ND lawmakers want more accountability for tenured professors
After decades of growth and generous taxpayer funding, more colleges and universities suddenly face declining enrollment, budget deficits and cutbacks. The pressure’s on to find efficiencies, consolidate departments and provide programs more in line with the demands of the marketplace.
As a result, one of higher education’s hallowed traditions — tenure — has slowly, but surely also come under increasing scrutiny and expectations. Professors who attain tenure have largely been immune from removal from their positions as a safeguard of academic freedom, leaving little opportunity for administrators to manage their job performance.
But the North Dakota House has approved a bill that provides the leaders of two state schools more control over faculty, including the ability to fire underperforming tenured professors under certain conditions. Forum News says the legislation would establish a four-year pilot program to assess its impact and effectiveness.
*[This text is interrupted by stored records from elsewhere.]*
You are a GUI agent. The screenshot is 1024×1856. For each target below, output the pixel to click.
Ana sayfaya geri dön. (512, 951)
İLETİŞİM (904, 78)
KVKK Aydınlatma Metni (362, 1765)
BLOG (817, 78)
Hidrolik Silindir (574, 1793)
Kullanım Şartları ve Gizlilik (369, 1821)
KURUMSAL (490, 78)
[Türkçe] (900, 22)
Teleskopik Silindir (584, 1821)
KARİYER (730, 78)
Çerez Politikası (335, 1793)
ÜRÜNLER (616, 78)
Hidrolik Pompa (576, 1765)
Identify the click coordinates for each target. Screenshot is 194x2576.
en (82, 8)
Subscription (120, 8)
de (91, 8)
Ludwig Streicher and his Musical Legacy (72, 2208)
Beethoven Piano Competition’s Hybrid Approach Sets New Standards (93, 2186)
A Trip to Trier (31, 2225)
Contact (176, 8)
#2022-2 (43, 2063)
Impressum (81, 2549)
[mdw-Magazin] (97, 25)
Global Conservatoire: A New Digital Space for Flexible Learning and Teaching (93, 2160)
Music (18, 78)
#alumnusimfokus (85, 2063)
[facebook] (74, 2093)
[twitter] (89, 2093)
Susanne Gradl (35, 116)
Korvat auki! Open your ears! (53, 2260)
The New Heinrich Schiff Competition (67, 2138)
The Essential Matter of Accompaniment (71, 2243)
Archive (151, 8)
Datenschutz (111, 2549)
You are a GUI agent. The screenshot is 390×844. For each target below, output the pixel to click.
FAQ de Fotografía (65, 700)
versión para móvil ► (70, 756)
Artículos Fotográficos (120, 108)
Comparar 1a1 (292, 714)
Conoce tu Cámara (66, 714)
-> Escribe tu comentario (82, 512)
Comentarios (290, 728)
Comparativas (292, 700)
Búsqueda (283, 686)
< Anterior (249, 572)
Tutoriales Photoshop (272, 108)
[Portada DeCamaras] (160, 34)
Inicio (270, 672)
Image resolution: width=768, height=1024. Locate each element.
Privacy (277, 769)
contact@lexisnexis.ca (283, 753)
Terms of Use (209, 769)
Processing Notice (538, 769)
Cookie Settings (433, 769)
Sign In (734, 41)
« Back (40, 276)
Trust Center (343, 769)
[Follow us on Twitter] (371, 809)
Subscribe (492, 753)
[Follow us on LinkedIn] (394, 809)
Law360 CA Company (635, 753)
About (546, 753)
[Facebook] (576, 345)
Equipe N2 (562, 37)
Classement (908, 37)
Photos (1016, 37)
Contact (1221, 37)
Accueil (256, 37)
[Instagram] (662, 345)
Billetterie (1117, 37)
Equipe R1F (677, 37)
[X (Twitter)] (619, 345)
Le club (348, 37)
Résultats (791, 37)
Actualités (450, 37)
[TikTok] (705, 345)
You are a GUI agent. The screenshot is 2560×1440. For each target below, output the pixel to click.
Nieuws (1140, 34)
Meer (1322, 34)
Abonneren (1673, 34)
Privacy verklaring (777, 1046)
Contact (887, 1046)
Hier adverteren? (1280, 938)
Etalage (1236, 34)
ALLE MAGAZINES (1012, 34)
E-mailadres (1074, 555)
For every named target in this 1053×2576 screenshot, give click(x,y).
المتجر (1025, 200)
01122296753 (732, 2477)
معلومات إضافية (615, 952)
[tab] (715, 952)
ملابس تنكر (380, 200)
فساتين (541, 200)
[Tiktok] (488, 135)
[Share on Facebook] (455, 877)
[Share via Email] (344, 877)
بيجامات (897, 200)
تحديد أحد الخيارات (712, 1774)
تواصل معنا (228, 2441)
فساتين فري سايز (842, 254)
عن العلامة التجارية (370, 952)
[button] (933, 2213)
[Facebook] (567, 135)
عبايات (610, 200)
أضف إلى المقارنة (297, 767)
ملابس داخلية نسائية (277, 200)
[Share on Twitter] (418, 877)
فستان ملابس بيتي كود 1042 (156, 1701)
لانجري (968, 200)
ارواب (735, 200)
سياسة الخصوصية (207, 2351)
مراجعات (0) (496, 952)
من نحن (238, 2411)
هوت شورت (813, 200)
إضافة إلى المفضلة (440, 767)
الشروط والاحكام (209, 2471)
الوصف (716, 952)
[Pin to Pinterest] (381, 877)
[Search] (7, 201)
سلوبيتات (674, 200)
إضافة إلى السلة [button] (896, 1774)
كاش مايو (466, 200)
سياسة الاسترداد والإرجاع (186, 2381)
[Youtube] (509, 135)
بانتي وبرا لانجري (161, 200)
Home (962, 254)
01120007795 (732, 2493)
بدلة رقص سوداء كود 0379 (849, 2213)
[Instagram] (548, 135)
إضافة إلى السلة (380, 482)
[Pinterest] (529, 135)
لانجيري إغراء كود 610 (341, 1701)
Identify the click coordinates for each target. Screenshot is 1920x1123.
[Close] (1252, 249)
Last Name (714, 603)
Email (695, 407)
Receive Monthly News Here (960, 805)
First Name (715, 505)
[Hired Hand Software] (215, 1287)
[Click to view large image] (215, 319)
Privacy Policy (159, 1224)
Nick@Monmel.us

House Majority Leader Mike Lefor, R-Dickinson, who introduced the bill, has called it a “tenure with responsibilities act,” and said it would help ensure tenured faculty are meeting obligations and remaining assets to their institutions.
“If we want to be competitive in the future, we have to give all the universities the authority … to have oversight for their university,” he said during floor debate Monday, adding later, “We have a responsibility, No. 1, to the students of this state, and also to the taxpayers.”
Fired faculty would have the option to appeal their dismissal to the chancellor of the state university system. But critics say the move could backfire in the long run.
Opponents of the measure say weakening tenure will make it harder to recruit faculty to the state.
“We talk a lot in this chamber about workforce needs. Our colleges also have workforce needs, and … college professors, they look to a place that’s going to provide them some stability, some time for them and reasons for them to put their roots down,” said Rep. LaurieBeth Hager, D-Fargo.
The legislation pertains only to two Dickinson State University and Bismarck State College, but professors at other state institutions are already looking over their shoulder.
The bill does not apply to research universities, though Rep. Vicky Steiner, R-Dickinson, acknowledged that tenured faculty at North Dakota State University in Fargo and the University of North Dakota in Grand Forks “are concerned” they might face similar legislation in the future.
“Possibly so,” she said. “However, what is at stake here, it is the long-term success of our higher education institutions.”
The measure for increased accountability and responsibilities for tenured staff still needs to be approved by the North Dakota Senate. It’s an improvement that the president of one of the affected colleges calls long overdue.
DSU President Stephen Easton supports the bill. He told a House committee earlier that the rights of nonproductive tenured faculty have been elevated over students, taxpayers and other faculty.